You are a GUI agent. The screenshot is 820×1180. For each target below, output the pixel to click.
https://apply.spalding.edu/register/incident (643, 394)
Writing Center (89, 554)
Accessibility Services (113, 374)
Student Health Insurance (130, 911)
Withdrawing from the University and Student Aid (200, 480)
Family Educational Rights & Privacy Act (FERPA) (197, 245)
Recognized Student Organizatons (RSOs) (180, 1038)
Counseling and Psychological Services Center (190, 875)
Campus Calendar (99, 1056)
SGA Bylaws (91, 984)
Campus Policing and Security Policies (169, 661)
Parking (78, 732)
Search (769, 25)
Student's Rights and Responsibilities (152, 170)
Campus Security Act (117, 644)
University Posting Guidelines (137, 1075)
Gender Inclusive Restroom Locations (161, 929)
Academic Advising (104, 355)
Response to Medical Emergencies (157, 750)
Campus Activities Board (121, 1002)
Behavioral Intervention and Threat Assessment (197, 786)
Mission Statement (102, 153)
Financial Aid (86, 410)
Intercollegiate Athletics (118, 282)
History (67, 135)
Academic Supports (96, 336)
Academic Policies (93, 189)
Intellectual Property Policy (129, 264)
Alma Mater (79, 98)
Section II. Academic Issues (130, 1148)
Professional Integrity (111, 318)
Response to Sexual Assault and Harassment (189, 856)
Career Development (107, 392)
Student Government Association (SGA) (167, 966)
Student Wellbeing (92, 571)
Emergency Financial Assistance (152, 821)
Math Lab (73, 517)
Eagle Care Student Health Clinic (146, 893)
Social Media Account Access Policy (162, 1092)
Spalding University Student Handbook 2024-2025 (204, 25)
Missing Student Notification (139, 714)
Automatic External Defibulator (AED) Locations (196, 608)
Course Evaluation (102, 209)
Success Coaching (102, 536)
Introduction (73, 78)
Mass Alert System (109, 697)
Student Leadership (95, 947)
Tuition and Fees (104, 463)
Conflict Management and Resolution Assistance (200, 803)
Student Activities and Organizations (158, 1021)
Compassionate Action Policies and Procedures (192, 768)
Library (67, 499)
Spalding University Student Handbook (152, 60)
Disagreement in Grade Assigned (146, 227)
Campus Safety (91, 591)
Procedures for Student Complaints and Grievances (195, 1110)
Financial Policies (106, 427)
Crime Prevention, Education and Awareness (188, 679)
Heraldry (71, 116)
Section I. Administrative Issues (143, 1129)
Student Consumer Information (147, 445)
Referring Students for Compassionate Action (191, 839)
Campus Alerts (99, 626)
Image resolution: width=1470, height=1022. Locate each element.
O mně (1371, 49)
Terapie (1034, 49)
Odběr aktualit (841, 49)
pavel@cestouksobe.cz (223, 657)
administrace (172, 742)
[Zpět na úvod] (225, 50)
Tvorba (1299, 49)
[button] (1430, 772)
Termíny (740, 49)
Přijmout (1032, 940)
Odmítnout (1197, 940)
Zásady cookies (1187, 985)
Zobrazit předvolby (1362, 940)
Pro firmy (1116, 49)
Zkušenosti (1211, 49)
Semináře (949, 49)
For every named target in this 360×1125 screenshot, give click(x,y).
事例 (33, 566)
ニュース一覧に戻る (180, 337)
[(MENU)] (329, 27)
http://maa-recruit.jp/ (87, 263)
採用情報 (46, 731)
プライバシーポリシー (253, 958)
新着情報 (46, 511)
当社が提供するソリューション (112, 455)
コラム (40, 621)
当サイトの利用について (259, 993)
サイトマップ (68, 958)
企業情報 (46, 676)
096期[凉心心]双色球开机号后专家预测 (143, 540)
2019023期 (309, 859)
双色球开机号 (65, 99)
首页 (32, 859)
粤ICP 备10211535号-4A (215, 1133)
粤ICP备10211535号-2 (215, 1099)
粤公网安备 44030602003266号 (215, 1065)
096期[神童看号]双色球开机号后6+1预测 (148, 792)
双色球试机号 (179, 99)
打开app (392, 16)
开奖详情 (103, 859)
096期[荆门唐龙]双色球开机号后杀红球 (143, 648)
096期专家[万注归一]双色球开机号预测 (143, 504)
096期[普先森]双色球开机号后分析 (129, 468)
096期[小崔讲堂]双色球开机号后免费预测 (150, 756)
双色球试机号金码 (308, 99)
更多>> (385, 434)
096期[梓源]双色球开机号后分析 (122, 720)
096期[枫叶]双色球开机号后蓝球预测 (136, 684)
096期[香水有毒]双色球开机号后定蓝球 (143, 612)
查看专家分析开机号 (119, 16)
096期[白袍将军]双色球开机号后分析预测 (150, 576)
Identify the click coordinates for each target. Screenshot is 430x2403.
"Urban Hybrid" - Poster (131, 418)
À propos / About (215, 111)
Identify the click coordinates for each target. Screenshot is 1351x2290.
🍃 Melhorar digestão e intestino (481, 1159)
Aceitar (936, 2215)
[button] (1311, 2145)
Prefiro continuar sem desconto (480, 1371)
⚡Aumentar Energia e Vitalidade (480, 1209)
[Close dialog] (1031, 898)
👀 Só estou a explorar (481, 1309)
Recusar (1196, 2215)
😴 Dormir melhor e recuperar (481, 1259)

::::::

EXERCISE PROMPT
Only those lines of the entries above that run from the line containing "Image resolution: width=1470, height=1022." to the line containing "096期[枫叶]双色球开机号后蓝球预测 (136, 684)", both included, should be transcribed exactly.

SOLUTION FOR THIS PROBLEM
Image resolution: width=1470, height=1022. Locate each element.
O mně (1371, 49)
Terapie (1034, 49)
Odběr aktualit (841, 49)
pavel@cestouksobe.cz (223, 657)
administrace (172, 742)
[Zpět na úvod] (225, 50)
Tvorba (1299, 49)
[button] (1430, 772)
Termíny (740, 49)
Přijmout (1032, 940)
Odmítnout (1197, 940)
Zásady cookies (1187, 985)
Zobrazit předvolby (1362, 940)
Pro firmy (1116, 49)
Zkušenosti (1211, 49)
Semináře (949, 49)
For every named target in this 360×1125 screenshot, give click(x,y).
事例 (33, 566)
ニュース一覧に戻る (180, 337)
[(MENU)] (329, 27)
http://maa-recruit.jp/ (87, 263)
採用情報 (46, 731)
プライバシーポリシー (253, 958)
新着情報 (46, 511)
当社が提供するソリューション (112, 455)
コラム (40, 621)
当サイトの利用について (259, 993)
サイトマップ (68, 958)
企業情報 (46, 676)
096期[凉心心]双色球开机号后专家预测 (143, 540)
2019023期 (309, 859)
双色球开机号 (65, 99)
首页 (32, 859)
粤ICP 备10211535号-4A (215, 1133)
粤ICP备10211535号-2 (215, 1099)
粤公网安备 44030602003266号 (215, 1065)
096期[神童看号]双色球开机号后6+1预测 (148, 792)
双色球试机号 (179, 99)
打开app (392, 16)
开奖详情 (103, 859)
096期[荆门唐龙]双色球开机号后杀红球 (143, 648)
096期专家[万注归一]双色球开机号预测 (143, 504)
096期[普先森]双色球开机号后分析 (129, 468)
096期[小崔讲堂]双色球开机号后免费预测 (150, 756)
双色球试机号金码 (308, 99)
更多>> (385, 434)
096期[梓源]双色球开机号后分析 (122, 720)
096期[枫叶]双色球开机号后蓝球预测 (136, 684)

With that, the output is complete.